Disease | Associated gastrointestinal and abdominal tumors | Gene/s affected | Mode of inheritance |
---|---|---|---|
NF-1 | Multiple GIST, NET (adrenal, ampulla, pancreas and other sites) | NF-1 | Autosomal dominant |
Multiple endocrine neoplasia type 1 & 2 | Multifocal NETs, very rare cases of GISTs were reported in MEN-1 &MEN-2 patients | MEN-1 or RET | Autosomal dominant |
Carney triad | Multiple gastric GIST and extra-adrenal paraganglioma | Unknown | Non-heritable |
Carney-Stratakis syndrome | Familial GIST and multiple paragangliomas | SDH A,B,C,D | Autosomal dominant |
Von Hippel Lindau disease | Renal cell carcinoma, endocrine pancreas tumors, one case of GIST reported | vHL | Autosomal dominant |
Miscellaneous | GIST at different sites and various NET types (carefully exclude underlying syndromes) | Unknown | Sporadic, non-hereditary, etiology unknown |
Coexistence of GIST and peripheral nerve sheath tumors
The concurrence of gastrointestinal benign peripheral nerve sheath tumors with GISTs seems to be unique. In a previous review [11], three patients with NF-1 had benign peripheral nerve sheath tumors and minute incidental (n=2) or large (n=1) gastric GISTs. Of the remaining three patients without known NF-1, one elderly patient had colonic schwannoma coexisting with large epithelioid gastric GIST [51]. Another report concerned a 61-yr man with sigmoid granular cell tumor followed by ileal GIST 4 months later, but no mention was made of NF-1 [52]. Another patient had a large gastric GIST and an incidental reticular schwannoma in the jejunum, but data on possible NF-1 were not conclusive [11]. In a series of NF-1 patients who have been closely followed up, synchronous gastric GIST and jejunal neurofibroma were detected in one patient [7]. However, the gastric GIST showed high grade features and lacked KIT and PDGFRA expression making a sarcoma more likely [7]. Other than this case, we are not aware of any report documenting concurrent GIST and MPNST in the gastrointestinal tract. Thus, with a few rare exceptions, coexistence of a benign peripheral nerve sheath tumor in the gastrointestinal tract and GIST seems to be unique and should alert to the possibility of an underlying undiagnosed NF-1.
Resume
Gastrointestinal manifestations of NF-1 are generally under-recognized by both clinicians and pathologists.
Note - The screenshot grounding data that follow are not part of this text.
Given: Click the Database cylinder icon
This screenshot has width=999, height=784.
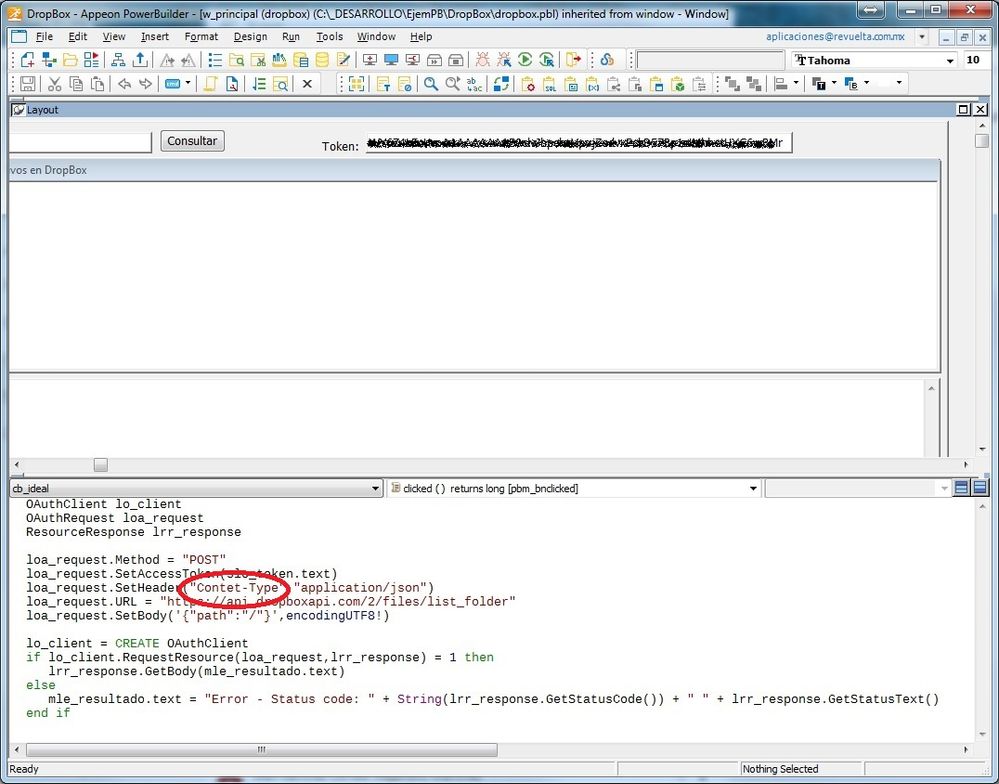Looking at the screenshot, I should (321, 60).
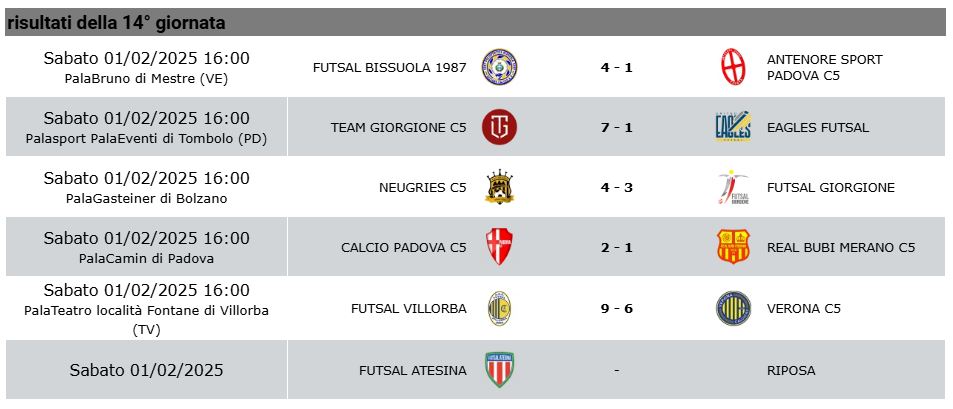Select the Team Giorgione C5 maroon logo
This screenshot has height=409, width=953.
(499, 127)
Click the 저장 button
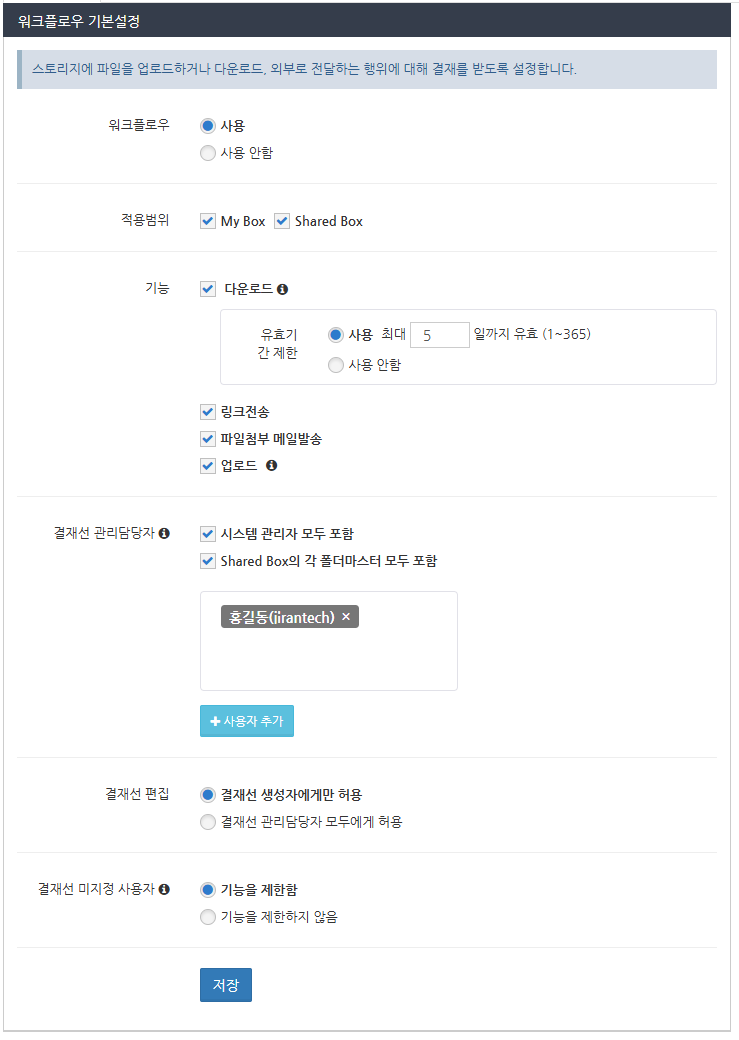This screenshot has width=739, height=1040. point(226,985)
However, following the establishment of well defined and reproducible diagnostic criteria for GISTs, smooth muscle neoplasms and true neurogenic (Schwann cell) neoplasms in the gastrointestinal tract in the KIT era, gastrointestinal manifestations of NF-1 are becoming increasingly recognized and may have a substantial impact on the diagnosis and recognition of this disorder. Coexistence of GIST and peripheral nerve sheath tumors in the gastrointestinal tract and/or GIST and somatostatinoma or ampullary/periampullary neuroendocrine neoplasm represents a typical and almost pathognomonic feature of NF-1 and should be considered a surrogate marker for identifying affected patients.